Man, I can't even get Ryder to go outside to use the bathroom when the grass is wet. It'd be amusing to see what he'd be like if I ever tried to make him play fetch in the rain.


----------



## Katkoota

LOL 

Give it a try, Kelley - play fetch with Ryder in the rain .. just remember that Ryder's mommy doesn't mind playing in the rain too ^_^ 

Since it doesn't rain so much where we are, the second it rains in winter, the malts have a blast in the rain


----------



## TheMunchkin

It took Fendi a long time to learn how to fetch. It did not come by nature. I was never really consistent or persistent about it though. One day, at 4 years old, she started getting the hang out of it. And now she does it. 

And telling Peanut to go fetch will be met with a blank stare.
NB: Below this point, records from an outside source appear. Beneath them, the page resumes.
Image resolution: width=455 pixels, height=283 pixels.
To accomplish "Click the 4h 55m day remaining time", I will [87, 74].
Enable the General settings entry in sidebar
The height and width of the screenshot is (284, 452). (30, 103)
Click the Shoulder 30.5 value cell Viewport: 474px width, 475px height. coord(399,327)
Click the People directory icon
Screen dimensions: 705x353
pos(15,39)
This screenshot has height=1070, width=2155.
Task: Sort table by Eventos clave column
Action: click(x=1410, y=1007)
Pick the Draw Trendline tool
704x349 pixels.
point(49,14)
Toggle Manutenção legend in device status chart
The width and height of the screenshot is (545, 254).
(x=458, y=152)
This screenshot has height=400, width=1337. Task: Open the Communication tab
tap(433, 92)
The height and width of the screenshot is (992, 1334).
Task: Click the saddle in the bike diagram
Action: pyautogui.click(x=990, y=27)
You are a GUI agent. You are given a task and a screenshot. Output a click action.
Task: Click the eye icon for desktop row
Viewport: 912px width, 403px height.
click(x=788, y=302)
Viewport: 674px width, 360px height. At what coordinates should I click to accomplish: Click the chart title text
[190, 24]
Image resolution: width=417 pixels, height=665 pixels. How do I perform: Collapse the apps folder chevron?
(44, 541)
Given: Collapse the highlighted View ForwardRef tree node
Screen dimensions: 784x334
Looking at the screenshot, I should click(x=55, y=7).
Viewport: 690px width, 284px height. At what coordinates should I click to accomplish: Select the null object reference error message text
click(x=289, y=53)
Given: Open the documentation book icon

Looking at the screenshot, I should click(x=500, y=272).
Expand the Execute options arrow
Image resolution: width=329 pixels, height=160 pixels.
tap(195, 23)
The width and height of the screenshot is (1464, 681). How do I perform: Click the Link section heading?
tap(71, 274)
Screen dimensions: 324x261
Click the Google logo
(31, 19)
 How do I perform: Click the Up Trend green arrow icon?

Lol.


----------



## Ryder's Mom

Katkoota said:


> LOL
> 
> Give it a try, Kelley - play fetch with Ryder in the rain .. just remember that Ryder's mommy doesn't mind playing in the rain too ^_^
> 
> Since it doesn't rain so much where we are, the second it rains in winter, the malts have a blast in the rain


Haha! I've tried taking Ryder out to the bathroom when it's raining and he sits on the porch staring outside and sits down then won't budge! After it rains I try to take him out to go potty and he'll do everything possible to avoid getting his paws wet on the grass. Last night he decided to stand right at the spot where the driveway meets the grass and lift his leg just so, so that he could pee on the grass but not have to step on it. :HistericalSmiley:


----------



## jodublin

i will send shiloh over she will play fetch with you from dawn to dusk .


----------



## Marbleslite

My Marbles loves to fetch but as many have posted, does not like to give up the ball, even with treats! Now my very first Maltese before Marbles would not play fetch. I would throw the ball and he would look at the ball and then at me as if to say, "Well aren't you gonna' go get that?" LOL . . . . I guess it depends on their personality. My first Maltese really thought he was human.


----------



## MegaMaltese

I just got a clicker and tried to use it with treats to teach my Malt. But this little guy is so schizoid he's AFRAID of the clicking sound! He retreats as if he just heard a big angry dog.

Has this happened to anyone else? At this point I'm about to throw up my hands. Not just about fetching, but every issue about this guy: peeing, separation anxiety, etc. Oh, well, he's not my dog. I'm just looking after him.


----------



## Katkoota

MegaMaltese said:


> I just got a clicker and tried to use it with treats to teach my Malt. But this little guy is so schizoid he's AFRAID of the clicking sound! He retreats as if he just heard a big angry dog.
> 
> Has this happened to anyone else? At this point I'm about to throw up my hands. Not just about fetching, but every issue about this guy: peeing, separation anxiety, etc. Oh, well, he's not my dog. I'm just looking after him.


I know that some dogs can be noise sensitive and, therefore, are afraid of clicker noise. 
The three tricks that can work is:
1. Buy a softer sounding clicker (The Karen Pryor "i-Click" clicker is not as loud as the traditional "box" style clickers. Check it out --> CLICK here to read info about i-Click). 
2. Muffle the clicker sound by clicking the clicker in your pocket. 
3. Also this is for the traditional "box" style clickers: 


> Some dogs are afraid of the sound of the clicker. There are a couple of solutions to this. One solution is to put several strips of adhesive tape over the dimpled end of the clicker. The more layers of tape, the softer the click. As the dog becomes used to the sound, you can begin removing layers of tape. Another solution is to use a different marker. Click the end of a ball point pen. Use the "bubble" on the lid of a baby food jar. Use a whistle or a flashlight.


ClickerSolutions Frequently Asked Questions 


by the way, are you dog sitting this malt? for how long? It is a pitty that his owners didn't/don't take the responsibility to train him.


----------



## Katkoota

Ryder's Mom said:


> Haha! I've tried taking Ryder out to the bathroom when it's raining and he sits on the porch staring outside and sits down then won't budge! After it rains I try to take him out to go potty and he'll do everything possible to avoid getting his paws wet on the grass. *Last night he decided to stand right at the spot where the driveway meets the grass and lift his leg just so, so that he could pee on the grass but not have to step on it.* :HistericalSmiley:


well your Ryder is SO adorable and precious in looks and act :wub: and smart too :thumbsup:


----------



## Canada

Can Maltese Fetch?
.... If they feel like it!  

I have two fetchers (Paris & Tucker) and one non fetcher. (Coco)
Tucker also likes to play fetch with himself. :wacko1:
He'll toss a chew bone, run at it, and toss it again.


----------



## silverhaven

My Lola was scared of the clicker at first too. She ran and hid. As Kat says just muffle the sound somewhat and give a treat every time you click. Then start to lessen the muffling as you continue to treat and click. Shouldn't take long at all.


----------



## Chalex

You can teach a Maltese to do anything they want to do - with the exception of pulling a sled.


----------